Introduction: Studies, predominantly from the US, suggest that positive parenting, social support, academic achievement, and ethnic identity may buffer the impact of racism on health behaviours, including smoking, but little is known about how such effects might operate for ethnically diverse young people in the United Kingdom.
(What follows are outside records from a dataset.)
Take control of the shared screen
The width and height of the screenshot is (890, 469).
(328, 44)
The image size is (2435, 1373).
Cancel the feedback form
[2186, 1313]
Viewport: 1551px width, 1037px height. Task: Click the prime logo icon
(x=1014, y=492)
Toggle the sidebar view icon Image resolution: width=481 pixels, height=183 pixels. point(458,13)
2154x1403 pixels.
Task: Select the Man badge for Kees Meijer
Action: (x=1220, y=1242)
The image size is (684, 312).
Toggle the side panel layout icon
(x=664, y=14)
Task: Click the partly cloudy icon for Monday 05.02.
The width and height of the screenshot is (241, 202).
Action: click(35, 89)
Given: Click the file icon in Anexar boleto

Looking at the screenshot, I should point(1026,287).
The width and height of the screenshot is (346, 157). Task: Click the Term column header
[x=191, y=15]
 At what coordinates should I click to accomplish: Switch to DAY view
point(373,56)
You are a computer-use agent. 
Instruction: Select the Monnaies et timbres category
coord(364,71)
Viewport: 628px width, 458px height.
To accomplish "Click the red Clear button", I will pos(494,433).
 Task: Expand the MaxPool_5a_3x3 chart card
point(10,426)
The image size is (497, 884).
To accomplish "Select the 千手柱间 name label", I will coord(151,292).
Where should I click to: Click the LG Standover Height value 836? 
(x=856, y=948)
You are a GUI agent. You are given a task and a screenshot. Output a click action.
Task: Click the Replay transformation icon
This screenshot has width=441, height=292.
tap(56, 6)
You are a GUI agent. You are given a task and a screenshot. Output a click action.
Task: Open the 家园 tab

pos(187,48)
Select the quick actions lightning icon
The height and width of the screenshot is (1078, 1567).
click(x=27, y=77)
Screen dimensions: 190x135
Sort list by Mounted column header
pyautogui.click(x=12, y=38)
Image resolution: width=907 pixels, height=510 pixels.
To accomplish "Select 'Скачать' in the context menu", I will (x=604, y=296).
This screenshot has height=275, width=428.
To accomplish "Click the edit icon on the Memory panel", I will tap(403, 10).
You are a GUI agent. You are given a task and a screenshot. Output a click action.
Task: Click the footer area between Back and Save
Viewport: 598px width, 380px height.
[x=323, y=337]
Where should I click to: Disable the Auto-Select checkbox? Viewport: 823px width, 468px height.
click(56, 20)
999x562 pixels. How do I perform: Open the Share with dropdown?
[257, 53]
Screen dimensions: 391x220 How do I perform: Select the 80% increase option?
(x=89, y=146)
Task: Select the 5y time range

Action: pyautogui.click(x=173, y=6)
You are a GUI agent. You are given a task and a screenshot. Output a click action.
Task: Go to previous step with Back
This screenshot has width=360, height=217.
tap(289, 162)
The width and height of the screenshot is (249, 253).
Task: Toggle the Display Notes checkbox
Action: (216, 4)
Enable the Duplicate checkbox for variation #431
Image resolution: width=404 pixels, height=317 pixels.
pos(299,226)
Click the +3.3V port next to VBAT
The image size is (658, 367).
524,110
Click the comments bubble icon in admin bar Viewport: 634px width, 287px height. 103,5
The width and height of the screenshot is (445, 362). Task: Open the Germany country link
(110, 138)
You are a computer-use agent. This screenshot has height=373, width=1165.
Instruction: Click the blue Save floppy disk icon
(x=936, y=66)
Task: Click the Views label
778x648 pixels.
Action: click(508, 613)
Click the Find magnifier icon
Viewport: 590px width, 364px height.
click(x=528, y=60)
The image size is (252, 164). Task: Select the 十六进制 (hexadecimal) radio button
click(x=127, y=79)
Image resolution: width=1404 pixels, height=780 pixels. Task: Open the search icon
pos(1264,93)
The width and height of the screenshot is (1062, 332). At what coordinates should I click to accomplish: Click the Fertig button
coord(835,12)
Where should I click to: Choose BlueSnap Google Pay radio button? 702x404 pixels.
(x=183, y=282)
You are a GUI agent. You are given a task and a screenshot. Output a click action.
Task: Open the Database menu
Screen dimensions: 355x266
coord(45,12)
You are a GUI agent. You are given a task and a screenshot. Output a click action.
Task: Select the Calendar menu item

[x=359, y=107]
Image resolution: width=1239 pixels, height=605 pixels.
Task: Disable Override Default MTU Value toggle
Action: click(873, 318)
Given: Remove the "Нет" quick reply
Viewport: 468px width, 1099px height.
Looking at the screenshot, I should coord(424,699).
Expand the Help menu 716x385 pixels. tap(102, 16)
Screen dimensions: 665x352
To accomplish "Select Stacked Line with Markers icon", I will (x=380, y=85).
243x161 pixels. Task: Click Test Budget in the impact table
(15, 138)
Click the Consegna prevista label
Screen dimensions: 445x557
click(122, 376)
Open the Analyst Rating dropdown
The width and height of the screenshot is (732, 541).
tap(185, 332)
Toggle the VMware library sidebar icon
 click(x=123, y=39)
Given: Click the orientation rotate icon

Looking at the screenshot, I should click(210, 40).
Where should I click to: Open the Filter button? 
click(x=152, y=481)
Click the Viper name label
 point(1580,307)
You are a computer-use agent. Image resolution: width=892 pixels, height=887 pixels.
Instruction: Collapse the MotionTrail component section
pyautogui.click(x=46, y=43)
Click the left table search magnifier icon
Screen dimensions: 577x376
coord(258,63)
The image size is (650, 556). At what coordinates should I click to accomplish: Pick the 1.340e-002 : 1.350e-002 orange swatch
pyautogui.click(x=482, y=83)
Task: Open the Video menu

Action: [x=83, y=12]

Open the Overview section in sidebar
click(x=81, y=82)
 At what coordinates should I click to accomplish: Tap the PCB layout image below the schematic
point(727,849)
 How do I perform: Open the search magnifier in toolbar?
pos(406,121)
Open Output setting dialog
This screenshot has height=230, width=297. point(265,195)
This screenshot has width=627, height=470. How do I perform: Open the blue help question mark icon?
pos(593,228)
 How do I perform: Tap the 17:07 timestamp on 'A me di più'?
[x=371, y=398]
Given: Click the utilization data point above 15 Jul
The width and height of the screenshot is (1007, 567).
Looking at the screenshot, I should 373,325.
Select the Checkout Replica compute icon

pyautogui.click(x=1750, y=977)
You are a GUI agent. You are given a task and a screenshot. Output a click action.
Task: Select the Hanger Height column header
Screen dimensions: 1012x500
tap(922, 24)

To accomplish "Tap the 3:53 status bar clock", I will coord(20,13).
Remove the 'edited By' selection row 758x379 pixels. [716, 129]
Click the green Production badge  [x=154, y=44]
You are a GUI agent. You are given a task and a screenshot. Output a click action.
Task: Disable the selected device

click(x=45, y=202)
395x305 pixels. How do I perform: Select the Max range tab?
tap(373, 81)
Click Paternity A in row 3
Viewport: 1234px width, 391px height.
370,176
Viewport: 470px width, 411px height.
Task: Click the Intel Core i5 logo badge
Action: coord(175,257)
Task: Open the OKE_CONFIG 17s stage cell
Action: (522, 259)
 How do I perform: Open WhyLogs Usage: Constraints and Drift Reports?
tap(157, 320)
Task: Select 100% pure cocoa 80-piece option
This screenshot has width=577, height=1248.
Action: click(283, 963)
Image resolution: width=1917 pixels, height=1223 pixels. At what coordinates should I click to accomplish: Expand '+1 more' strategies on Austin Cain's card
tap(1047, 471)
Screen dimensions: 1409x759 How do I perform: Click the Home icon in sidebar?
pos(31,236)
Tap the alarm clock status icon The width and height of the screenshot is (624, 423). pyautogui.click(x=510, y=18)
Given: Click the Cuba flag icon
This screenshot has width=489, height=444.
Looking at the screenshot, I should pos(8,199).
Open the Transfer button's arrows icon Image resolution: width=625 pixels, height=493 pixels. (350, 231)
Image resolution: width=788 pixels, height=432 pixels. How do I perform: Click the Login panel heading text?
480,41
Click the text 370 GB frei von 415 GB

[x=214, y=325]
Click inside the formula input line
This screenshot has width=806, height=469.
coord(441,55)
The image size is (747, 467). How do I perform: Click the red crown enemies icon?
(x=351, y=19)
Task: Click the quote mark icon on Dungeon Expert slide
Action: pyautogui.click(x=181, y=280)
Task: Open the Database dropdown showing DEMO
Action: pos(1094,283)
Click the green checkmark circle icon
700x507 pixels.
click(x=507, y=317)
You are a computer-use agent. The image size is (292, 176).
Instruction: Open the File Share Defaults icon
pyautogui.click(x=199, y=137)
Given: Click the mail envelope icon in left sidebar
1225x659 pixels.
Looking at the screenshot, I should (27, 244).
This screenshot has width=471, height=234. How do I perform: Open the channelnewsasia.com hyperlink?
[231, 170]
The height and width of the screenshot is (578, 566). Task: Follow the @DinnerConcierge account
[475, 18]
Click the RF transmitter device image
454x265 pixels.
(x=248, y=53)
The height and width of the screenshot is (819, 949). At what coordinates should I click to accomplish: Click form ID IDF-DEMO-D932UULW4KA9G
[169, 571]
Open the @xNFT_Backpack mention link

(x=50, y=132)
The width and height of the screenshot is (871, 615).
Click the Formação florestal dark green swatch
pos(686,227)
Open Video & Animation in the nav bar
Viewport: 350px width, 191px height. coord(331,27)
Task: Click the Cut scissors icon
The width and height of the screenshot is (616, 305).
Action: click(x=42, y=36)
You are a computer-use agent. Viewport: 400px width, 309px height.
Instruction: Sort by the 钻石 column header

We use the Determinants of young Adult Social well-being and Health (DASH), the largest UK longitudinal study of ethnically diverse young people, to address the following questions: a) Is racism associated with smoking? b) Does the relationship between racism and smoking vary by gender and by ethnicity? (c) Do religious involvement, parenting style and relationship with parents modify any observed relationship? and d) What are the qualitative experiences of racism and how might family or religion buffer the impact? Methods: The cohort was recruited from 51 London schools. 6643 were seen at 11-13y and 4785 seen again at 14-16y. 665 participated in pilot follow-up at 21-23y, 42 in qualitative interviews. Self-report questionnaires included lifestyles, socio-economic and psychosocial factors. Mixed-effect models examined the associations between racism and smoking. Results: Smoking prevalence increased from adolescence to age 21-23y, although ethnic minorities remained less likely to smoke. Racism was an independent longitudinal correlate of ever smoking throughout adolescence (odds ratio 1.77, 95% Confidence Interval 1.45–2.17) and from early adolescence to early 20s (1.90, 95% CI 1.25–2.90). Smoking initiation in late adolescence was associated with cumulative exposure to racism (1.77, 95% CI 1.23–2.54). Parent-child relationships and place of worship attendance were independent longitudinal correlates that were protective of smoking. Qualitative narratives explored how parenting, religion and cultural identity buffered the adverse impact of racism. Conclusions: Racism was associated with smoking behaviour from early adolescence to early adulthood, regardless of gender, ethnicity or socio-economic circumstances adding to evidence of the need to consider racism as an important social determinant of health across the life course.

Item Type:Articles
Status:Published
Refereed:Yes
Glasgow Author(s) Enlighten ID:Cassidy, Aidan and Molaodi, Dr Oarabile
Creator Roles:
Molaodi, O. R.Data curation, Formal analysis
Cassidy, A.Data curation, Investigation, Project administration
Authors: Read, U. M., Karamanos, A., Silva, M. J., Molaodi, O. R., Enayat, Z. E., Cassidy, A., Cruickshank, J. K., and Harding, S.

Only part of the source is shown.